A senior DoT official told Deccan Herald that the government is likely to keep the reserve price at around Rs 12,000 crore for a pan-India 6.2 Mhz license, thus pricing each Mhz at Rs 1,935 crore. This price is slightly higher than Rs 10,792 crore recommended by Trai in November 2011 but lower than the highest pan-India bid price for 3G at Rs 16,749 crore in May 2010.

At Rs 12,000 crore, the new auction price will be a whopping 7 times higher than Rs 1,651 crore companies paid in 2008, but the reasons for fixing such a high price are many, said the DoT official.
One of the main reasons is that, given the possible ramifications of the 2G scam, the government does not want to take any risk in being shown as favouring business houses with realistic but lower prices. The other reason is that the collection from 2G auction will also help resource-strapped government fill up its coffers to some extent.

Spectrum glut

But the ultimate price of 2G spectrum, like all products, will be determined by the forces of supply and demand. And right now there seems to be a glut in spectrum in relation to low demand for it. According to Trai sources, the cancellation of 2 G licenses will free up 450 Mhz of spectrum and add to it another 211 Mhz already available in the system, the country has 2G spectrum close to 700 Mhz.
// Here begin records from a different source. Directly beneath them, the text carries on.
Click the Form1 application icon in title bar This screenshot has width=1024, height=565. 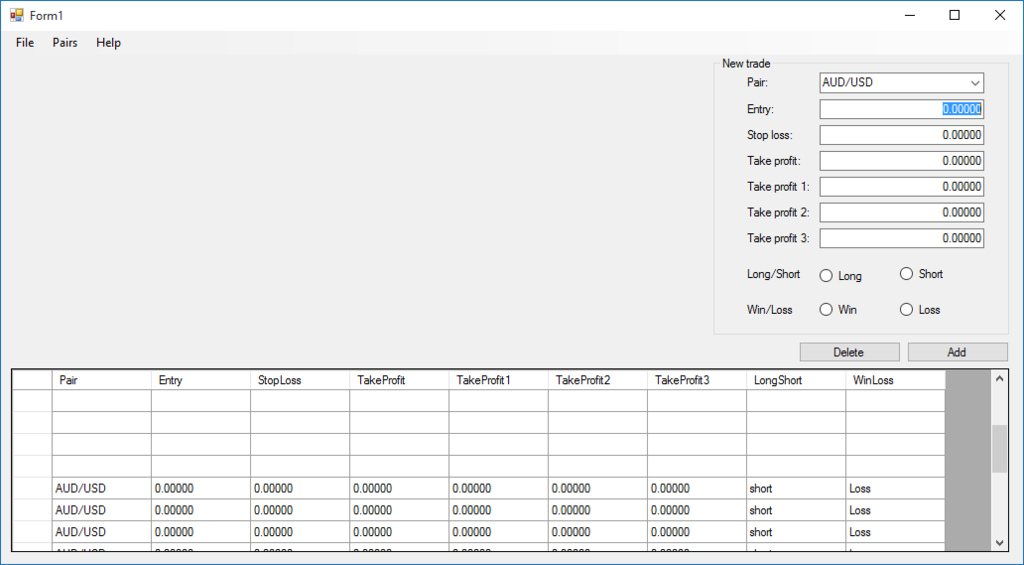pos(16,15)
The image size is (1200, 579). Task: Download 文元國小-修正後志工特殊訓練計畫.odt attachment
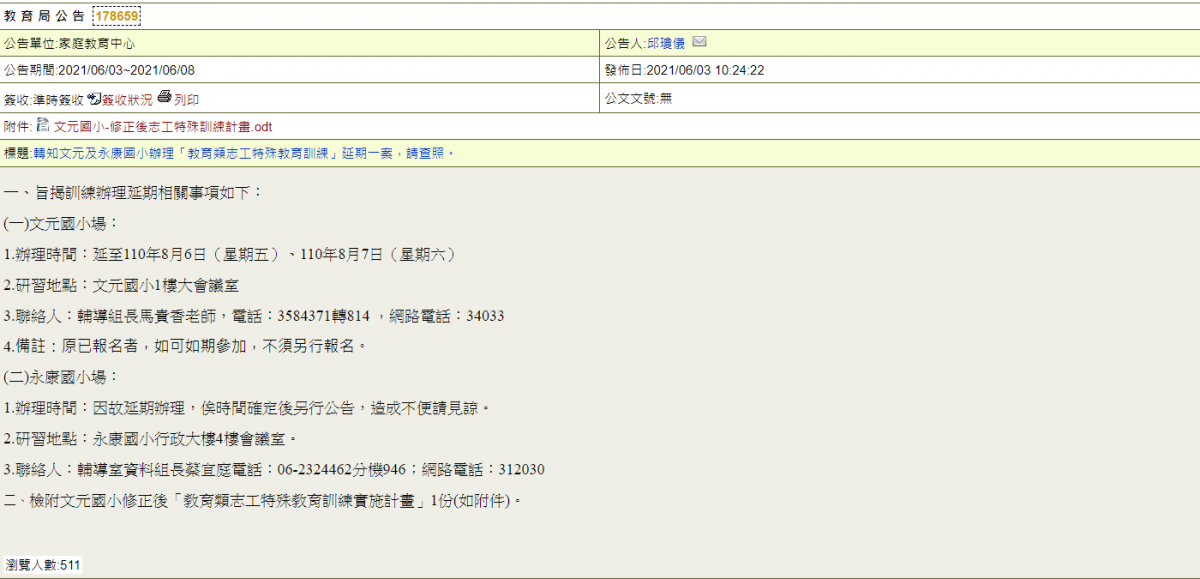pyautogui.click(x=162, y=126)
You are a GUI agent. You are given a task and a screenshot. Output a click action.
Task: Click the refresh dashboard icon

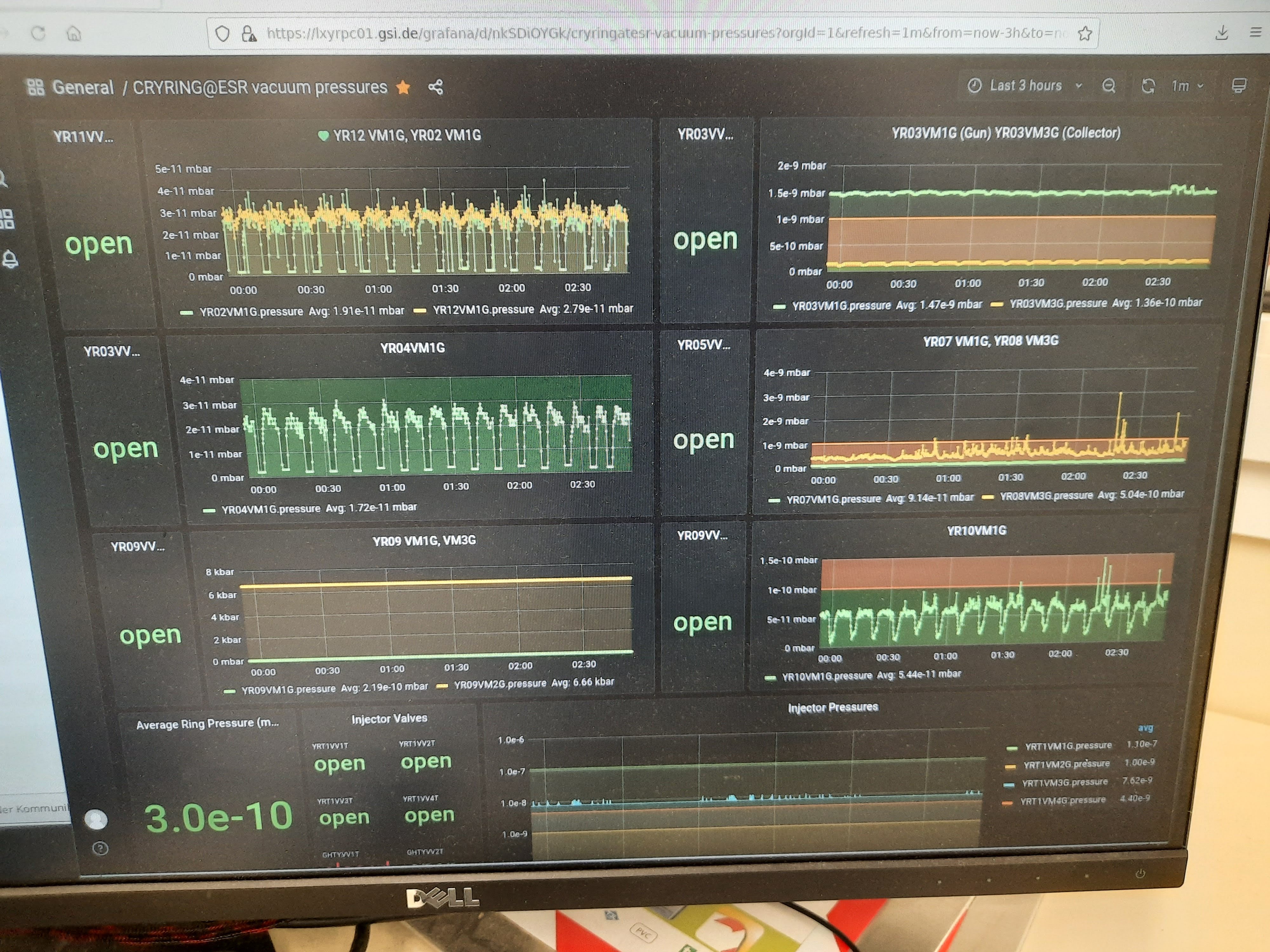pos(1148,86)
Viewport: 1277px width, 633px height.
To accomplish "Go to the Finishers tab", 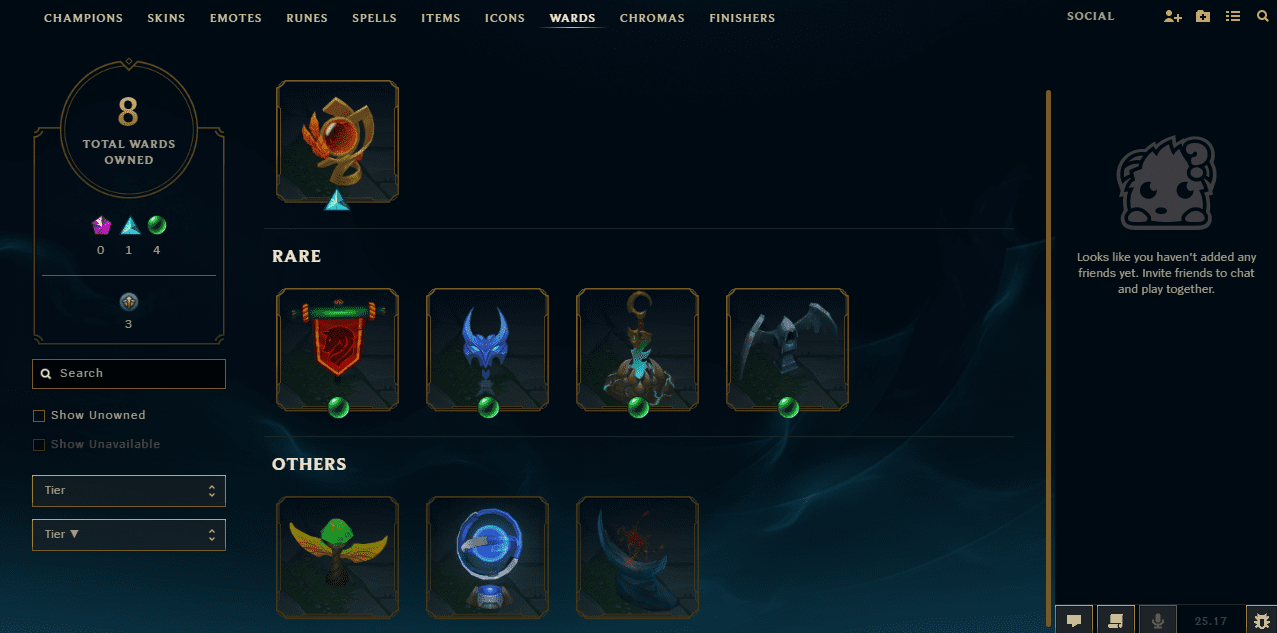I will tap(742, 18).
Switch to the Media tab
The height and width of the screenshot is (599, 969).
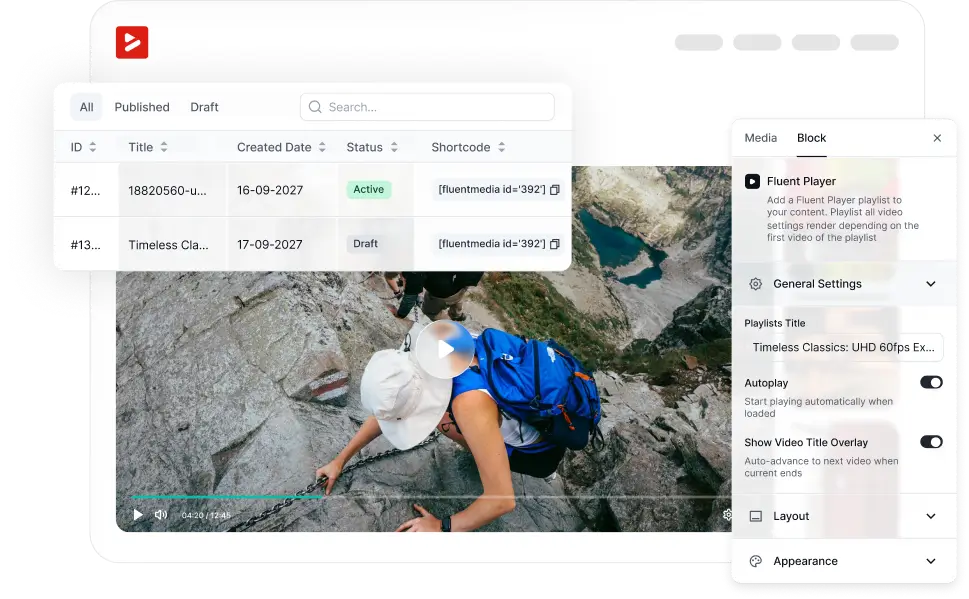coord(760,138)
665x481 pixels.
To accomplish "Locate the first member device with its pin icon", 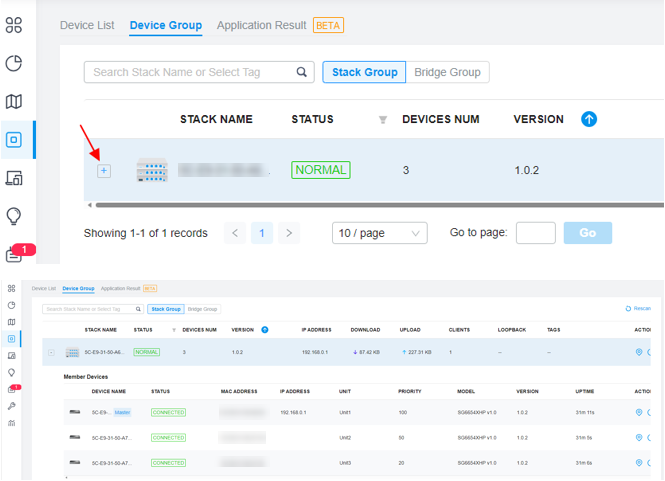I will pos(638,412).
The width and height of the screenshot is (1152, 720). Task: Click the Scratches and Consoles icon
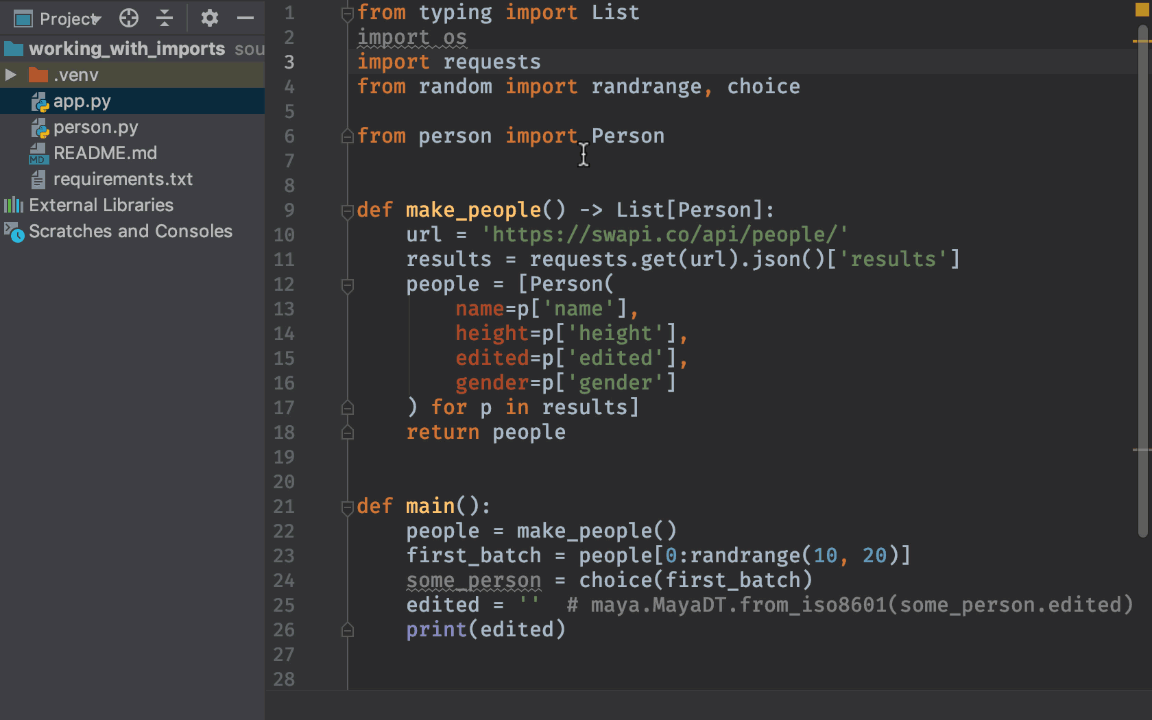pos(14,231)
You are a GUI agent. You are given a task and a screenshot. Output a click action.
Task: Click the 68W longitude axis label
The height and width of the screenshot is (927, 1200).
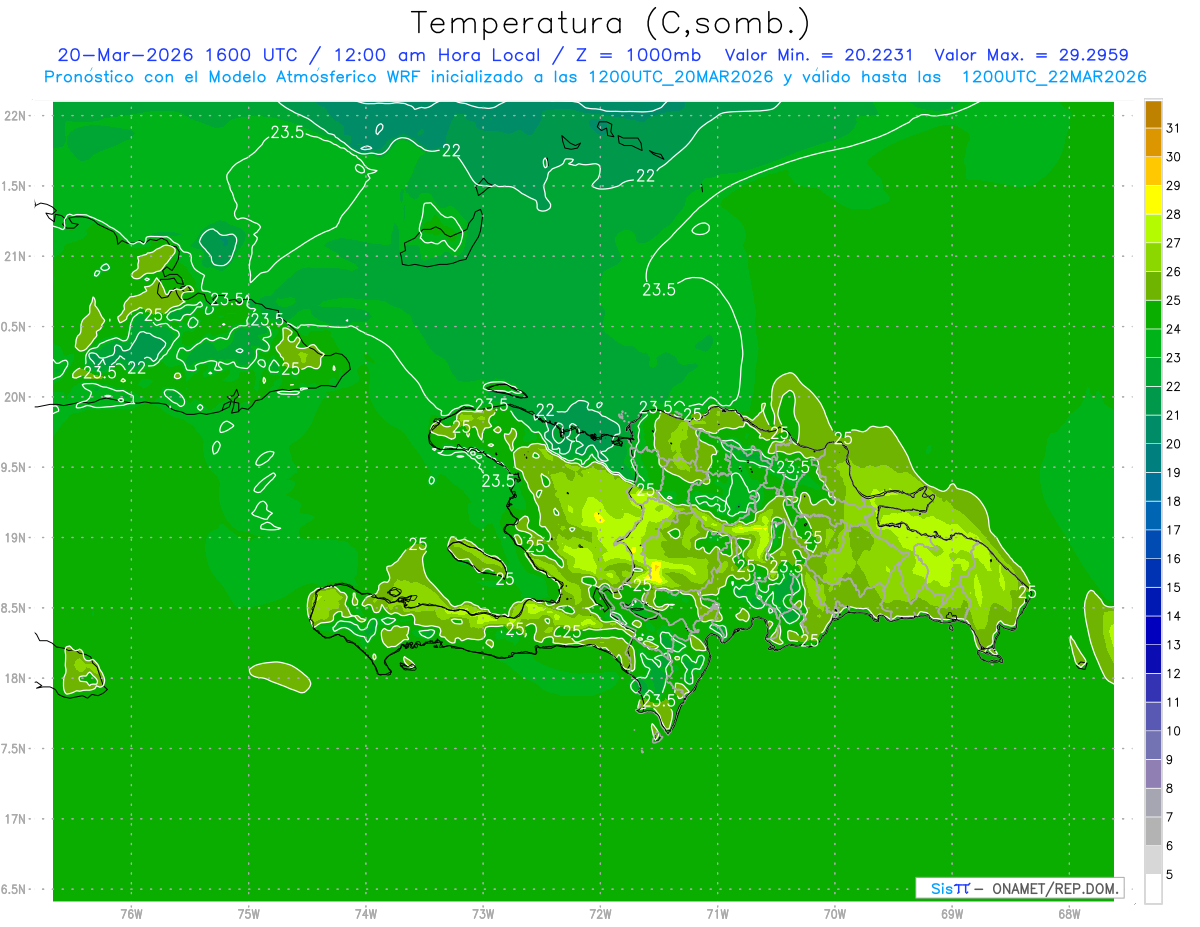click(x=1068, y=913)
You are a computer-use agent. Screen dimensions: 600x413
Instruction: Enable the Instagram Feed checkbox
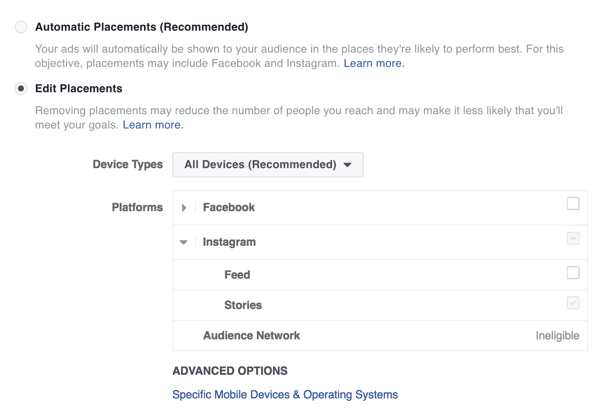573,272
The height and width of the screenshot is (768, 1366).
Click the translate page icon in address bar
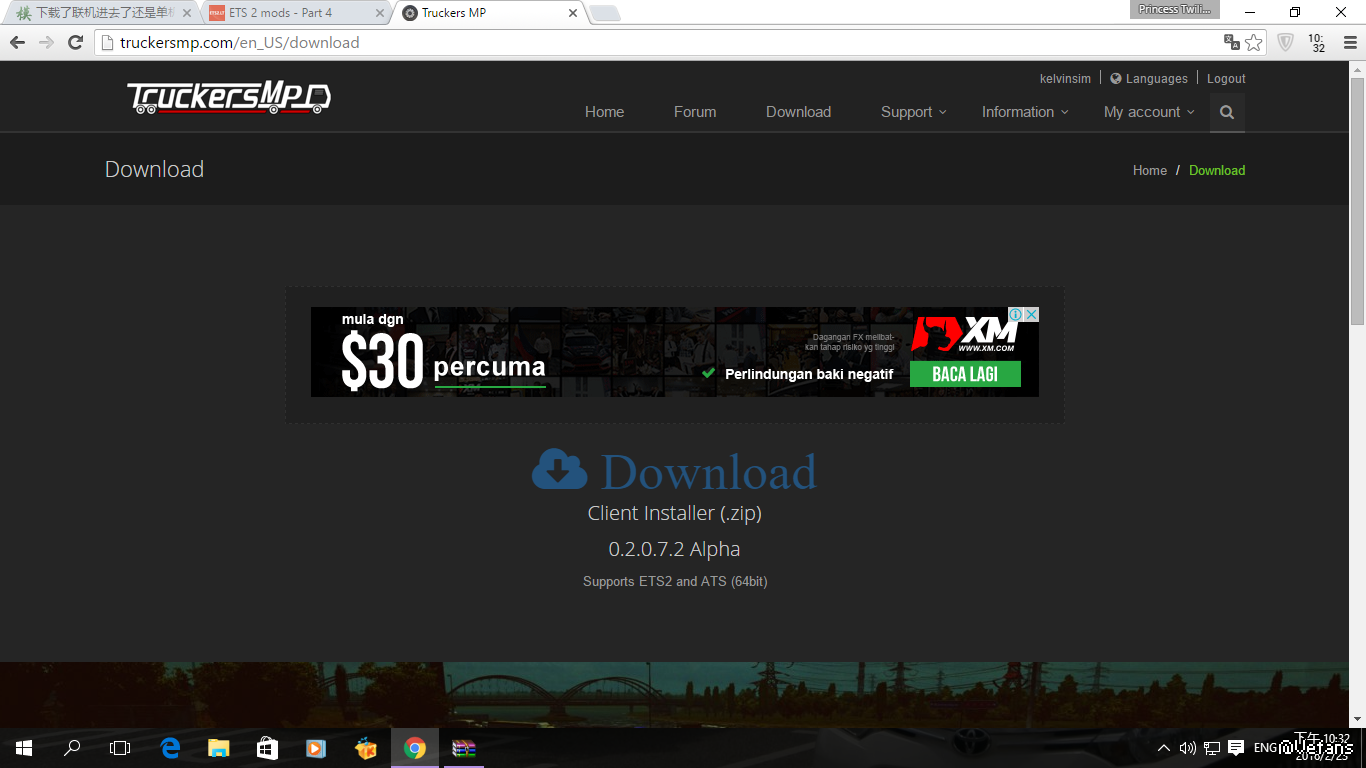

The demand for spectrum, on the other hand, is expected to be tepid because as much as 270 Mhz or 60 per cent from the allotted 450 Mhz in 2008 remained either unutilised or underutilised even after four years.

These are held by non-serious telecom companies like Videocon, Loop, Etisalat DB and STel who are yet to roll out their telecom network in a meaningful way even after four years. These companies, market observers believe, are unlikely to bid in auction and will be happy to get their license fee back from the government.

Serious players

Even the serious players like Uninor (a JV of Norway’s Telenor and Unitech) and Sistema Shyam (a JV between Russia’s Sistema and Shyam Telecom are unlikely to pay seven times the original price to regain lost spectrum. Having sunk close to Rs 14,000 crore, Telenor, for example, is already stretched for cash. Besides, the industry is bleeding due to cut-throat competition among players. For the same reason no new player is expected to enter the fray.

The DoT official also said that to keep interest high, Trai is expected to keep the auction open for all, including older players though Telenor wants it to be limited only to those whose licenses were cancelled. Even an open auction is unlikely to support a high reserve price of Rs 12,000 crore as incumbent players, Airtel, Vodafone, Idea, Reliance, Tata Teleservices, who among themselves have 86 per cent of the country’s telecom market, are not in a hurry to garner spectrum. First of all, most of them are sitting on a huge pile of free 2G spectrum. They have also paid heavily for 3G spectrum which they are yet to utilise in a commercially viable way.

The government won’t be much worried if there are no takers for auctions because it will support its point that CAG’s estimate of Rs 1.76 lakh crore loss to the exchequer due to 2G scam is based on faulty assumptions as the real market price would be much lower.